Erin Baxter

2015 Lister Fellow

Erin Baxter (Ph.D. University of Colorado, Boulder) is Curator of Anthropology at the Denver Museum of Nature and Science. She earned a master’s degree in Museum and Field Studies at CU-Boulder in 2012 with a focus on architectural elements of a Chaco great house in southeastern Utah. She has a B.A. in anthropology and history from Trinity University.

Erin’s research interests include the interpretation of architecture, artifact, and mortuary data and how these analyses shed light on the development of social and political organization, with a focus on reconstructing the deep history of Pueblo society. In addition, Erin seeks to develop new methods for the study of museum collections in order to tap the full research potential of items in these collections.

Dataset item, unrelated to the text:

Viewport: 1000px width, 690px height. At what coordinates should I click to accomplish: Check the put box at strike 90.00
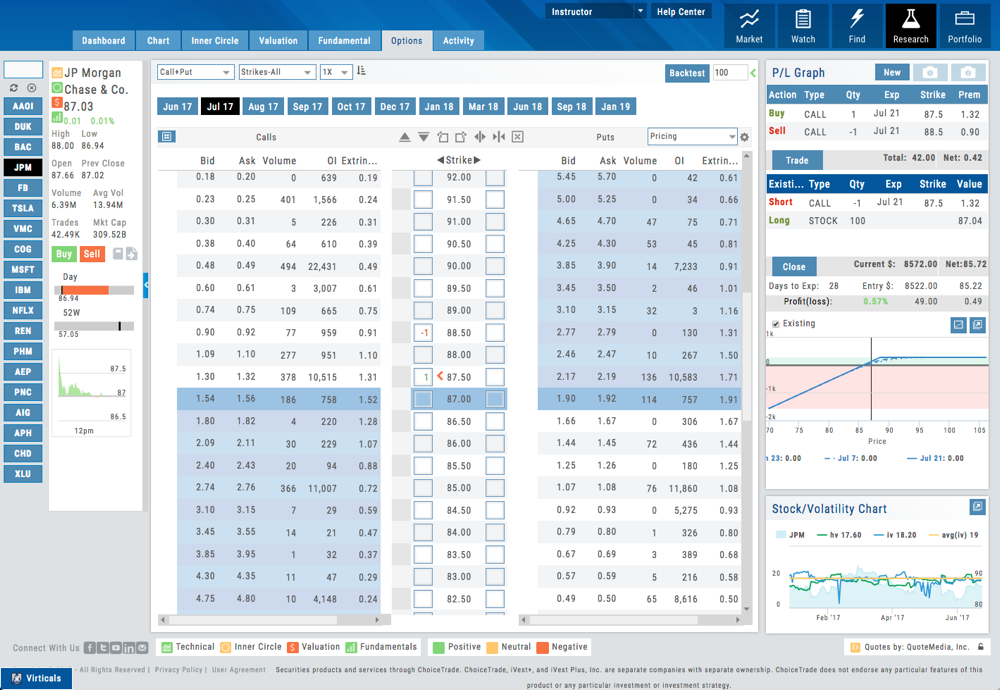pyautogui.click(x=495, y=266)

Erin seeks to reach the widest possible audience with the results of her research. This includes her commitment to teaching, publishing, and presenting her work to both professionals and the public through a variety of media.

### 2015 Fellow Abstract
Erin’s research focuses on one of the world’s most important archaeological sites, Aztec West, the largest Chaco great house built outside of Chaco Canyon. The Aztec Ruins sites have been protected as a national monument since 1923 and recognized as a UNESCO World Heritage site since 1987. Located about 70 miles north of Chaco Canyon in northwestern New Mexico, and built and occupied between about A.D. 1100 and 1300, Aztec is viewed as a political and ceremonial center and a successor to an earlier center at Chaco.

Erin’s dissertation draws on previously under-inspected museum collections assembled almost a century ago during Earl Morris’s excavation of 173 rooms at the Aztec West great house. Museum collections include notes, maps, and a remarkable photographic record that includes more than 1,200 never-before-published images. Additional archival resources include early maps drawn by Aztec’s first explorers and oral histories from local residents. The analysis of these materials allows Erin to reassess the building sequence, document architectural details, evaluate artifact deposition, reconstruct activity areas, determine room use, and reanalyze numerous burials.

Erin’s research employs new method and theory developed in the fields of education, semiotics, and history to analyze these archival materials. Her innovative approach combines grounded theory, inductive coding, multimodal analytic techniques, and a micro-historical approach. This pioneering approach holds much promise as studies of museum collections become increasingly important to the field of archaeology.

The substantive results that will emerge from Erin’s study are the most exciting aspect of her proposed research. Her work will provide new insights into the construction, occupation, and depopulation of Aztec Ruins and in so doing will shed light on one of the most important chapters in Pueblo history. In addition, her work will contribute to a variety of topics that are of concern to all anthropological archaeologists, including the emergence of social inequality, the role of violence and conflict, and the development of larger scales of political organization. Finally, Erin will create a database about the materials recovered from Aztec Ruins, making the data available to other researchers for decades to come.